The development and evaluation of a biomarker within a single study of multiple tumor types represents a further level of complexity over studies evaluating a single biomarker within 1 tumor type, because each biomarker may have a different impact or weight on clinical outcomes. For instance, although BRAF V600E mutations predict a dramatic benefit with vemurafenib in patients with melanoma, the drug has demonstrated only modest activity in colorectal cancers with BRAF V600E mutations. Nonetheless, although exploratory studies are important for testing clinical scientific hypotheses, small sample sizes and the absence of control treatment arms limit the predictive value of the biomarker in question unless drug activity with respect to the biomarker is dramatic. In such cases, the use of biomarker-related eligibility criteria may allow for a “signal” that could be lost or delayed in an unselected study design.
Prescreening as part of our trial design was a major challenge to patient recruitment, and only 20 patients received afatinib rather than the planned 12 patients per category (48 patients in all). Prescreening the desired number of patient tumors for uncommon genetic lesions relies on oncologists to refer patients for screening, the coordination of which is particularly challenging when multiple cancer types are involved within 1 trial. This obstacle may be obviated in the future as genetic screening across tumor types for multiple molecular lesions becomes standard clinical practice.

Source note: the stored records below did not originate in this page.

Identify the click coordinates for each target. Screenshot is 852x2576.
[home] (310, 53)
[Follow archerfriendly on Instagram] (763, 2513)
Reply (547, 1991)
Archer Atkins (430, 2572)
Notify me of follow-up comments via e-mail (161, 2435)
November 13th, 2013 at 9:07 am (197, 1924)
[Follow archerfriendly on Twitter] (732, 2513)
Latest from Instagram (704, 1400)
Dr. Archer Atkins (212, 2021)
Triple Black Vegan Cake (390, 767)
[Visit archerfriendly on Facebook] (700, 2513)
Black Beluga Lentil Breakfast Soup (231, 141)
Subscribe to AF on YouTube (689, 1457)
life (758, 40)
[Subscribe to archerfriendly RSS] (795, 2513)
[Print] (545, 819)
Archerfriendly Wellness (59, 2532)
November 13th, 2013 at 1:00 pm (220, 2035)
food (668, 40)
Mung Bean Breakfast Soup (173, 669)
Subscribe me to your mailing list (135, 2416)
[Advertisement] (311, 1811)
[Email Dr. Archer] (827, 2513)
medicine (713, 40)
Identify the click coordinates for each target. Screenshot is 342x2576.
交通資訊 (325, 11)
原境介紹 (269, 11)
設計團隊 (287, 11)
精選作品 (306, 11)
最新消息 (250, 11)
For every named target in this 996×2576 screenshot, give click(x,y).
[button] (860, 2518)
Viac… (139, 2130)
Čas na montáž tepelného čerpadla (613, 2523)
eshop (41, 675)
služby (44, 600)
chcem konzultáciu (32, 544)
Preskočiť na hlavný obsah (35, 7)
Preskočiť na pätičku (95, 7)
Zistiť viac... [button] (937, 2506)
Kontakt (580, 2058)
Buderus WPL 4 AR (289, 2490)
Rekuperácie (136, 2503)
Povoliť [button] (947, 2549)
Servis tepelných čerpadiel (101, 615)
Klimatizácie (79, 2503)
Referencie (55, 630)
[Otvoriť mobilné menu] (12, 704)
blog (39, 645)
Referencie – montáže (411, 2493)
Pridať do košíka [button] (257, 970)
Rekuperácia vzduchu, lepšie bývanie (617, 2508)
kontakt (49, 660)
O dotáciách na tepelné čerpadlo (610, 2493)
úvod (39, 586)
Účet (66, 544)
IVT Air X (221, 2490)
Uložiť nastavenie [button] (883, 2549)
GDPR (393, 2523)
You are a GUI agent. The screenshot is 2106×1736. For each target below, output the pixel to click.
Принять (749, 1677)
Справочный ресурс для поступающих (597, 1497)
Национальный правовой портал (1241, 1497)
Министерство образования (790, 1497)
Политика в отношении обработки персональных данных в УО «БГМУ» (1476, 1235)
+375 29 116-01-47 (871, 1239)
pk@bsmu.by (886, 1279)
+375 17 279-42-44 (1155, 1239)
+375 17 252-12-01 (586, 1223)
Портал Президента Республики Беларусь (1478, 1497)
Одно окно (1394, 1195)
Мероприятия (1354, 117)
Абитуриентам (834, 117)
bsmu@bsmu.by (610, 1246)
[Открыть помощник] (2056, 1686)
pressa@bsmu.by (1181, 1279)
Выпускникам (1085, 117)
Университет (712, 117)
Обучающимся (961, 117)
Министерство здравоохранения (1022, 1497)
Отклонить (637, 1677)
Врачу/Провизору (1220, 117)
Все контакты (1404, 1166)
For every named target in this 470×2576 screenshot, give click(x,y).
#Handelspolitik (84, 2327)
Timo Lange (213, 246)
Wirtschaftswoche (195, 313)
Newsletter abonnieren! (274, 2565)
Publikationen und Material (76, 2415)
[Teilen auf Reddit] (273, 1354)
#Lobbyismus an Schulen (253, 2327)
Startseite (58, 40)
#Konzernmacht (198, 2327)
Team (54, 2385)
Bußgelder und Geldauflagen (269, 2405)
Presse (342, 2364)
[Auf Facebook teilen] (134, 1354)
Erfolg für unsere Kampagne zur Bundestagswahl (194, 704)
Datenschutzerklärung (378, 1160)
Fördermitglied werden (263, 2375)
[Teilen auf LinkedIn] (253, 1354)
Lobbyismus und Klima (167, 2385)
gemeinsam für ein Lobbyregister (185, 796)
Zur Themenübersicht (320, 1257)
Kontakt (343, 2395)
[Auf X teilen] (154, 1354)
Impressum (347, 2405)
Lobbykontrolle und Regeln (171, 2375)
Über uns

In conclusion, the single-agent activity of afatinib in this small trial was limited, yet encouraging, in selected patients with manageable tolerability. The trial was terminated early because of the difficulty in recruiting sufficient patients within the prespecified timeframe. The implementation of a biomarker-driven approach for patient selection in this setting was challenging, and alternative models for such a setting are needed for the future.
This study was supported by Boehringer Ingelheim. Medical writing assistance, supported financially by Boehringer Ingelheim, was provided by Aurora O'Brate of Ogilvy Healthworld.
CONFLICT OF INTEREST DISCLOSURES
Ms. Robohn, Ms. Le Maulf, Dr. Lobmeyer, and Dr. Chand are employees of Boehringer Ingelheim.